Figure 6.

Tak1 directly phosphorylates Imd. A and B, Imd phosphorylation is dependent on Tak1 rather than IKKβ or JNKK. S2* cell were transfected with dsRNA targeting GFP, Tak1, IKKβ (Ird5), or JNKK (Hep) followed by PGN stimulation, as indicated. Endogenous Imd phosphorylation was assayed as above. IP, immunoprecipitated; IB, immunoblotting. B, RNAi efficiency, from the assay displayed in above, was monitored by qRT-PCR. The open triangle marks unmodified full-length Imd, the open arrow marks cleaved Imd, and the black arrow marks phosphorylated Imd.
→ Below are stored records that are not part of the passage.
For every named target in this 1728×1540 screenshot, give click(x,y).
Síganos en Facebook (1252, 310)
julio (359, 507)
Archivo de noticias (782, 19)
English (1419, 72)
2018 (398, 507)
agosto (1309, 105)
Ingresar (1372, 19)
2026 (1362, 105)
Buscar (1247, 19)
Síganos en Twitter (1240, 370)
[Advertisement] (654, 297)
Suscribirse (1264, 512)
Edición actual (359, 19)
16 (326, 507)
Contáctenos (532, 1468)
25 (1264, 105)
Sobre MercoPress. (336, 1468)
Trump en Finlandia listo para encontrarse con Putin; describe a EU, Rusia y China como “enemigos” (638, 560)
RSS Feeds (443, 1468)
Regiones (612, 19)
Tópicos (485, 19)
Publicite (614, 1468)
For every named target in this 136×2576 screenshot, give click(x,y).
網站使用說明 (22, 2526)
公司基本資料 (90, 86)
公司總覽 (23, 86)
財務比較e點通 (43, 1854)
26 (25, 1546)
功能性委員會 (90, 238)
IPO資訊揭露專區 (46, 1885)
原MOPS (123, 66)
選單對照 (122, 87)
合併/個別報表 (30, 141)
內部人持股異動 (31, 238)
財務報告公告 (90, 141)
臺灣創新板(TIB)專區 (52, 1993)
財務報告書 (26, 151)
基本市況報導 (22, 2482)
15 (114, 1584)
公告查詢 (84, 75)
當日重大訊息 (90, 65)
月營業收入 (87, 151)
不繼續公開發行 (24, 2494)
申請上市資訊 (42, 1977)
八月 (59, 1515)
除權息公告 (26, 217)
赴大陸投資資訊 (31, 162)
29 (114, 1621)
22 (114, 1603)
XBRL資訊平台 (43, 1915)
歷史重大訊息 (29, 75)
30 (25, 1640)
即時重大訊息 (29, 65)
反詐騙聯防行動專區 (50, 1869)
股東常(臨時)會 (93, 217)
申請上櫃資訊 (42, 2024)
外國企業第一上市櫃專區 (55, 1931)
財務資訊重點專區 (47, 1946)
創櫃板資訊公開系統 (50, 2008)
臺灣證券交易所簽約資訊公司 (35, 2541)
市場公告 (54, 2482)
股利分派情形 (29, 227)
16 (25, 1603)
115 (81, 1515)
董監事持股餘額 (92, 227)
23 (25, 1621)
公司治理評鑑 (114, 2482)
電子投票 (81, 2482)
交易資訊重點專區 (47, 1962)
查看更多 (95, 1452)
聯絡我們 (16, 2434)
C, immunoblot band intensity ratio from five independent replicate Imd phosphorylation assays, similar to the blot shown above, were quantified. Data are shown as the mean ± S.E., and statistical significance was determined by one-way ANOVA followed by Dunnett's post-test, comparing mock RNAi to each kinase knockdown. *, p < 0.05. ns, not significant. D, Tak1 phosphorylates Imd in vitro. Stable cell lines expressing FLAG-Tak1 WT or S176A (kinase dead) from the Cu²⁺ inducible metallothionein promoter were treated with CuSO₄ (500 μm) for 6 h. FLAG-Tak1 was immunoprecipitated and incubated with [γ-³²P]ATP and substrates as indicated. IP samples were also immunoblotted against FLAG-Tak1 as the internal loading control. E, in vitro phosphorylation of Imd is inhibited by the addition o the Tak1 inhibitor, (5Z)-7-oxozeanol, to the reaction. Kinase assays are representative of three independent experiments; M, mock.